Même si Abaaoud est décrété alors cible prioritaire « à neutraliser » il ne sera jamais inquiété. Les services le croient toujours en Syrie alors qu’il est déjà en Europe. Pour monter l’opération de Paris, l’EI lancera toute une série d’actions, parfois déjouées de justesse, comme l’attaque déjouée du Thalys. « Elles vont monopoliser les services français, débordés par la multiplication de ces actions qui servent d’écran de fumée alors que se prépare une opération de très grande envergure » dit le Juge Trévidic. Qui dénonce aussi alors « la facilité opérationnelle de renvoyer de Syrie en France des volontaires aguerris, des européens, qui peuvent revenir légalement dans l’espace Schengen et s’y fondre avant de passer à l’action »

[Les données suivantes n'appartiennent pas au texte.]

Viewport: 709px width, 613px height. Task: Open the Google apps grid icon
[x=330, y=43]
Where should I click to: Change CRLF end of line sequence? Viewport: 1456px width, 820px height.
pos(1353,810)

Mais l’institution judiciaire, comme le Pouvoir, n’ont jamais gouté la propension du juge à mettre les ‘pieds dans le plat ». à refuser la langue de bois, et à porter le fer dans la plaie. Son dernier cri d’alarme, paru dans Paris-Match, fera un « buzz médiatique ». C’est tout. Aucune mesure particulière ne sera prise. Le juge lui, est déjà sur le départ. Il n’aura plus aucun moyen d’agir.
Il est aujourd’hui président de Cour d’Assises au Tribunal de grande Instance de Versailles. Régulièrement, le souvenir de cette période prémonitoire, précédant les attentats du « vendredi 13 » est revenue depuis. Avec cette lancinante question ? Aurait-on pu éviter cette vague d’attentats sanglantes si le magistrat avait été écouté ? S’il n’avait été écarté ? La question demeure posée. Et plus encore à l’ouverture du procès.

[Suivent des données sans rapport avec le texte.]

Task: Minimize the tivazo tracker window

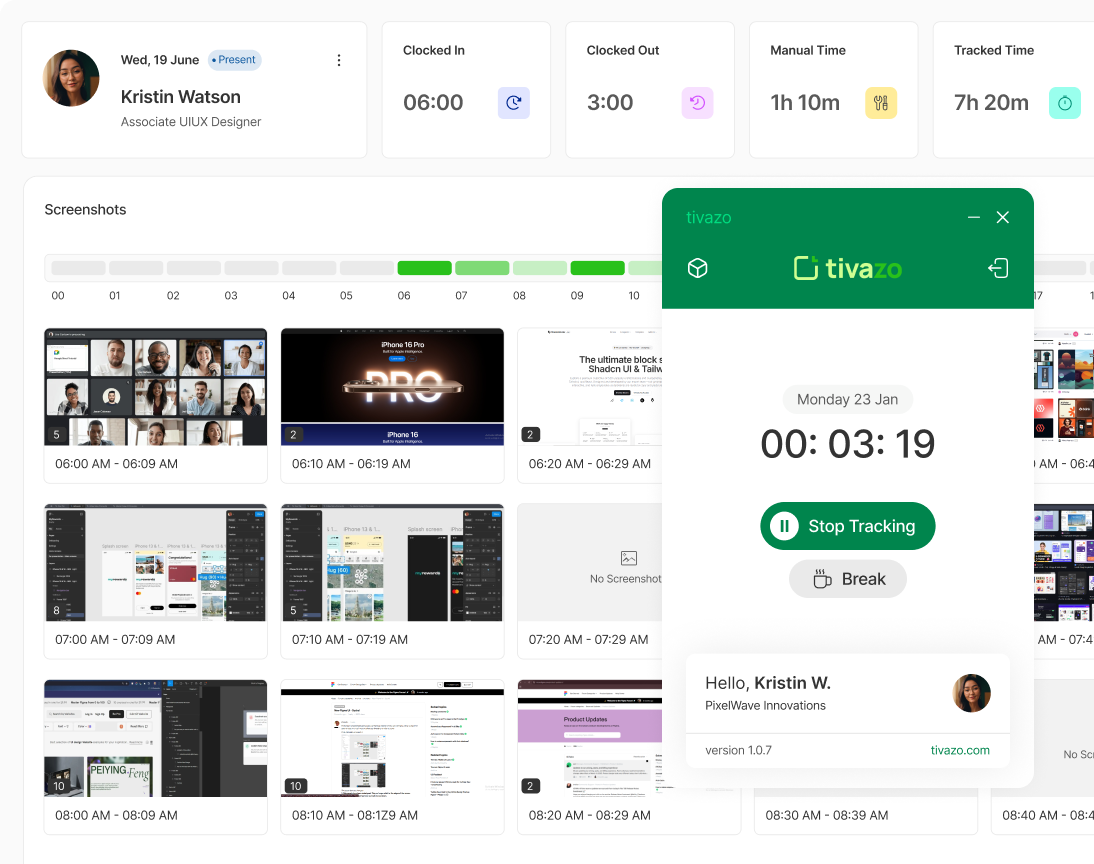Action: pyautogui.click(x=973, y=218)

Celle de la responsabilité de l’état et de ses services, incapables alors d’enrayer une vaste « mécanique de mort » ayant mis des mois à se mettre en place et qui se déchainera le 13 septembre 2013, et qui mettront sous le tapis les déclarations et informations alarmantes, rendues publiques par un juge qui n’est plus en fonction à l’anti-terrorisme – malgré-lui – viendra-t-elle s’inviter dans les débats ?
Certaines victimes le souhaitent. Et entendent bien le faire savoir de vive voix à la barre. Car une chose est sure :
Marc Trévidic aura dit clairement, précisément et publiquement en septembre 2013 sa certitude que la France allait immanquablement subir une attaque terroriste d’une ampleur inédite. Et qu’il fallait mobiliser des moyens sans tarder, pour éviter le pire. La suite a tragiquement prouvé qu’il avait raison, mais hélas prêché dans le désert.